The cattle industry has a lot of critics, and not without reason: Cattle take up a lot of space, contribute to habitat destruction and deforestation, belch harmful methane into the atmosphere and consume massive amounts of food. But one Brooklyn-based start-up is aiming to address these issues with an innovative, if unexpected, solution: lab-grown meat.
Co-founded in 2011 by Andras Forgacz, Gabor Forgacz, Francoise Marga, and Karoly Jakab, Modern Meadow is using a technology called tissue engineering to grow leather and meat from the confines of a laboratory — no animals harmed in the making. With the help of a process called “bioprinting,” which allows scientists to 3-D print tissues that are cultured from animal cells in the lab, the entrepreneurs are able to produce a humane and eco-friendly animal product.
Andras Forgacz spoke about the research this week at the MIT Technology Review, and Modern Meadow scientists presented a taste of their research earlier this year at the South by Southwest Interactive Festival in Austin with a plate of “steak chips” — potato chip-like discs of lab-grown meat, which Andras Forgacz says can be produced for less than $US100 apiece.

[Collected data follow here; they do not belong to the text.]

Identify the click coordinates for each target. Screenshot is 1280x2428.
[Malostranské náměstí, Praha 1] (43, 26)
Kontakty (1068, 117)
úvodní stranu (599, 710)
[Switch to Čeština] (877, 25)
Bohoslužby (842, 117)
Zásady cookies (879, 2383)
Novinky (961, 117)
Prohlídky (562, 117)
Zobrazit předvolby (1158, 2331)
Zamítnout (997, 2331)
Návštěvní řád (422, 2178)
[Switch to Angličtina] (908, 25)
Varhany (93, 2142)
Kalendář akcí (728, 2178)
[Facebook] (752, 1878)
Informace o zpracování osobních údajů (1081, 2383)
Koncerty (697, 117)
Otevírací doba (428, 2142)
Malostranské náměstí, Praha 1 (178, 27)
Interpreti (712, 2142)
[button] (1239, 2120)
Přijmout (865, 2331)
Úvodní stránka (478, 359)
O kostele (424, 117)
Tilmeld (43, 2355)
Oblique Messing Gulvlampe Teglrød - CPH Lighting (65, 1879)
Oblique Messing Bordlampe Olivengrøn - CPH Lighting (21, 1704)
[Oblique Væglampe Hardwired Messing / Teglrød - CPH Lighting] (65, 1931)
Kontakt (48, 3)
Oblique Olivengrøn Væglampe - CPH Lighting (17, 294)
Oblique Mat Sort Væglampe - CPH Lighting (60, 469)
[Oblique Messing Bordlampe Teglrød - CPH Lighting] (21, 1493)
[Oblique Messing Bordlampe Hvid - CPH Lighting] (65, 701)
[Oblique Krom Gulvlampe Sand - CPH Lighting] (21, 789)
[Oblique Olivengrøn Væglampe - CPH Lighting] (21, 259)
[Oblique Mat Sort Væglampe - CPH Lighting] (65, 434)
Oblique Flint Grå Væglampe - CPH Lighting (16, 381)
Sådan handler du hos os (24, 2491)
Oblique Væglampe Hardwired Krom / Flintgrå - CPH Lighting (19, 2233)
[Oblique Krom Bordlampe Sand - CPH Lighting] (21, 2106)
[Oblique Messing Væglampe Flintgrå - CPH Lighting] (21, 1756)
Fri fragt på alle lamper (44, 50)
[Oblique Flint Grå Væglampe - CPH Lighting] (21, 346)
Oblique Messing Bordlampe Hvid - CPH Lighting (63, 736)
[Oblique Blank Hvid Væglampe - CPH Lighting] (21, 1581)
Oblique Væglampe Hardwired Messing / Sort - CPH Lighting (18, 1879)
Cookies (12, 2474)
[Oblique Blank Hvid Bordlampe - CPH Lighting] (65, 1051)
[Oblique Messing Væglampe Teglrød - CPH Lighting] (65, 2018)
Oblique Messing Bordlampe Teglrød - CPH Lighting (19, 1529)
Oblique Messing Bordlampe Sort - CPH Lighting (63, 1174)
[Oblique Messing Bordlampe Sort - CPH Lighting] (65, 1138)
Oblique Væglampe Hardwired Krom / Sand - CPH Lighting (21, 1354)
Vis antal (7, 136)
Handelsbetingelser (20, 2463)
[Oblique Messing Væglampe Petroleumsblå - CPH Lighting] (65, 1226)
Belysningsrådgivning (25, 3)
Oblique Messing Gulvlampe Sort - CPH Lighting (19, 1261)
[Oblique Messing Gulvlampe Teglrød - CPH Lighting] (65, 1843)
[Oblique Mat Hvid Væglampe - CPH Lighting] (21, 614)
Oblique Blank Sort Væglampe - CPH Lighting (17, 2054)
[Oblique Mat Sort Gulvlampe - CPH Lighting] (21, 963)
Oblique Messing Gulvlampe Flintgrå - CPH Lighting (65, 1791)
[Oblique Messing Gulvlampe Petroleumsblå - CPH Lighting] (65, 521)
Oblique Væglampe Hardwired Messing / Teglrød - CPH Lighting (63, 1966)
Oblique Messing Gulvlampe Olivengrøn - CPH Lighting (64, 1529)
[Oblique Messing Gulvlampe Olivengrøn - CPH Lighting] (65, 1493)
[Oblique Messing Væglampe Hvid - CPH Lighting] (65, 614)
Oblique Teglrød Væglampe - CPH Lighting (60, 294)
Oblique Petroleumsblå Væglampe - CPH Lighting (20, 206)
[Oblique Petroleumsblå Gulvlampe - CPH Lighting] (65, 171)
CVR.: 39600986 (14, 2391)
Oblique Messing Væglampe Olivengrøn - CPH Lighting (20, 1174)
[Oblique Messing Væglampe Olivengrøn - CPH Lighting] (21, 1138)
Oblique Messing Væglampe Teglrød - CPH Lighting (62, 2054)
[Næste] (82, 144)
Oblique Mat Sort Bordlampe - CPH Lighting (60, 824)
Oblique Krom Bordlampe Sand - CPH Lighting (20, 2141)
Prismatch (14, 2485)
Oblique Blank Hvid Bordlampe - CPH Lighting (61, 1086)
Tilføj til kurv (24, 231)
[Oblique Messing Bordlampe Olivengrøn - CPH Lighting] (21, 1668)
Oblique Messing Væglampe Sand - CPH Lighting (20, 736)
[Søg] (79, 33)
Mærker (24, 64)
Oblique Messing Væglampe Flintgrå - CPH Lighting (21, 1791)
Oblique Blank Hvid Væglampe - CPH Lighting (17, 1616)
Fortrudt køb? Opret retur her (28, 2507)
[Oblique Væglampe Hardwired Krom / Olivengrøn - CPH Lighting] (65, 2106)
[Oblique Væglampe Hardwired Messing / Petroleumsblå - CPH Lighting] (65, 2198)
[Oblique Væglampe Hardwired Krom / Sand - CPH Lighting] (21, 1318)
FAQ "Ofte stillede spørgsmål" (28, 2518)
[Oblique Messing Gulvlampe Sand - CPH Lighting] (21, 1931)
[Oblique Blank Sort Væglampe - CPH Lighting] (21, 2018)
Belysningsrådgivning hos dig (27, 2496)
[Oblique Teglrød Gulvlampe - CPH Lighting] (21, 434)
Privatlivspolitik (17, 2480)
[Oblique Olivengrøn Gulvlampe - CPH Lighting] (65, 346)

It’s not the first time such a venture has been attempted. Last year, professor Mark Poke of Maastricht University in the Netherlands, produced a lab-cultured hamburger and presented it at a public tasting in London — an achievement that won him the World Technology Award for Environment. Unfortunately, his burger won’t be available at your local fast food joint any time soon — it cost more than $US300,000 to make.
The research comes at a critical time for Planet Earth. The World Wildlife Fund estimates that an area of rainforest the size of New York City is lost to cattle grazing land each year, and the Food and Agriculture Organisation reports that the industry pours 2.9 gigatonnes of carbon emissions into the atmosphere annually. Additionally, recent research from the United Nations projects that the world’s population could top 12 billion people by 2100. If production costs become cheaper, lab-grown meat could be one way to feed an ever-growing human population without continuing to destroy the environment.
But tissue engineering has plenty of other applications, as well — most notably as a way to grow tissues and organs for use in medical research and procedures. In fact, before founding Modern Meadow, Andras Forgacz co-founded Organovo, a company that bioprints human tissues.
For now, research continues in Modern Meadow’s lab. They don’t have any products commercially available yet, but as environmental advocates continue to put the heat on the livestock industry, a safe and eco-friendly alternative to farm-raised animal products may be just what the doctor ordered.